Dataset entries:
########################################
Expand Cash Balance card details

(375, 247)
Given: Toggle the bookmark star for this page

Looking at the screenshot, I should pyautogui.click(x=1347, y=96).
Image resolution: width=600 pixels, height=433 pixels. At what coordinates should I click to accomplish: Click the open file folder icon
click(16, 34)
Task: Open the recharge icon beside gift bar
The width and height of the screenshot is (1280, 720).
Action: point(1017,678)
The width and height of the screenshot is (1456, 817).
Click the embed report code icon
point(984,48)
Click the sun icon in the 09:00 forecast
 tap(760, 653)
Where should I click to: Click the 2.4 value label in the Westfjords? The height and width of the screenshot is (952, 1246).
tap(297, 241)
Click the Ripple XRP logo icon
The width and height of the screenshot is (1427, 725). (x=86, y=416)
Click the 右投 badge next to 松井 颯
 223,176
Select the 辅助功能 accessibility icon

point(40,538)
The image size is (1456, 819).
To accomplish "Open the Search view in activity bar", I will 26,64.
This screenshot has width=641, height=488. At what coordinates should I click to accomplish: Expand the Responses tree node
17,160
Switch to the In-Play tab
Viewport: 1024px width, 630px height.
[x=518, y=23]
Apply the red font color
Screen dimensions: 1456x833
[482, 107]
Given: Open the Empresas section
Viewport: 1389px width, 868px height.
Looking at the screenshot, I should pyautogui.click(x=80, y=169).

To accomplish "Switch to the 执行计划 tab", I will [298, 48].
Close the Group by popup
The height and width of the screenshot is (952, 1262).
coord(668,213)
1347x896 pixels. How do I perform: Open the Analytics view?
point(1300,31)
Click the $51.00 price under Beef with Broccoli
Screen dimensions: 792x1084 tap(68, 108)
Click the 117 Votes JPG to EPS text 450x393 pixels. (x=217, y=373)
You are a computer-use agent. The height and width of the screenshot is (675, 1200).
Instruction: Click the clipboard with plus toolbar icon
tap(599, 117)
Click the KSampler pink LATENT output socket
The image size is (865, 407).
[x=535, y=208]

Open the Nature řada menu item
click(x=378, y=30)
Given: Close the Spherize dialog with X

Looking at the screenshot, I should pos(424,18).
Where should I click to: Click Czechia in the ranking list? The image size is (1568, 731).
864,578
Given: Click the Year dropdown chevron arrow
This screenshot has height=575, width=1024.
########################################
YOUR GOAL:
Write out all the lines above again, substituting "Display" for every "Viewport" and leaving everything else untouched.

WORKED ANSWER:
Expand Cash Balance card details

(375, 247)
Given: Toggle the bookmark star for this page

Looking at the screenshot, I should pyautogui.click(x=1347, y=96).
Image resolution: width=600 pixels, height=433 pixels. At what coordinates should I click to accomplish: Click the open file folder icon
click(16, 34)
Task: Open the recharge icon beside gift bar
The width and height of the screenshot is (1280, 720).
Action: point(1017,678)
The width and height of the screenshot is (1456, 817).
Click the embed report code icon
point(984,48)
Click the sun icon in the 09:00 forecast
 tap(760, 653)
Where should I click to: Click the 2.4 value label in the Westfjords? The height and width of the screenshot is (952, 1246).
tap(297, 241)
Click the Ripple XRP logo icon
The width and height of the screenshot is (1427, 725). (x=86, y=416)
Click the 右投 badge next to 松井 颯
 223,176
Select the 辅助功能 accessibility icon

point(40,538)
The image size is (1456, 819).
To accomplish "Open the Search view in activity bar", I will 26,64.
This screenshot has width=641, height=488. At what coordinates should I click to accomplish: Expand the Responses tree node
17,160
Switch to the In-Play tab
Display: 1024px width, 630px height.
[x=518, y=23]
Apply the red font color
Screen dimensions: 1456x833
[482, 107]
Given: Open the Empresas section
Display: 1389px width, 868px height.
Looking at the screenshot, I should pyautogui.click(x=80, y=169).

To accomplish "Switch to the 执行计划 tab", I will [298, 48].
Close the Group by popup
The height and width of the screenshot is (952, 1262).
coord(668,213)
1347x896 pixels. How do I perform: Open the Analytics view?
point(1300,31)
Click the $51.00 price under Beef with Broccoli
Screen dimensions: 792x1084 tap(68, 108)
Click the 117 Votes JPG to EPS text 450x393 pixels. (x=217, y=373)
You are a computer-use agent. The height and width of the screenshot is (675, 1200).
Instruction: Click the clipboard with plus toolbar icon
tap(599, 117)
Click the KSampler pink LATENT output socket
The image size is (865, 407).
[x=535, y=208]

Open the Nature řada menu item
click(x=378, y=30)
Given: Close the Spherize dialog with X

Looking at the screenshot, I should pos(424,18).
Where should I click to: Click Czechia in the ranking list? The image size is (1568, 731).
864,578
Given: Click the Year dropdown chevron arrow
This screenshot has height=575, width=1024.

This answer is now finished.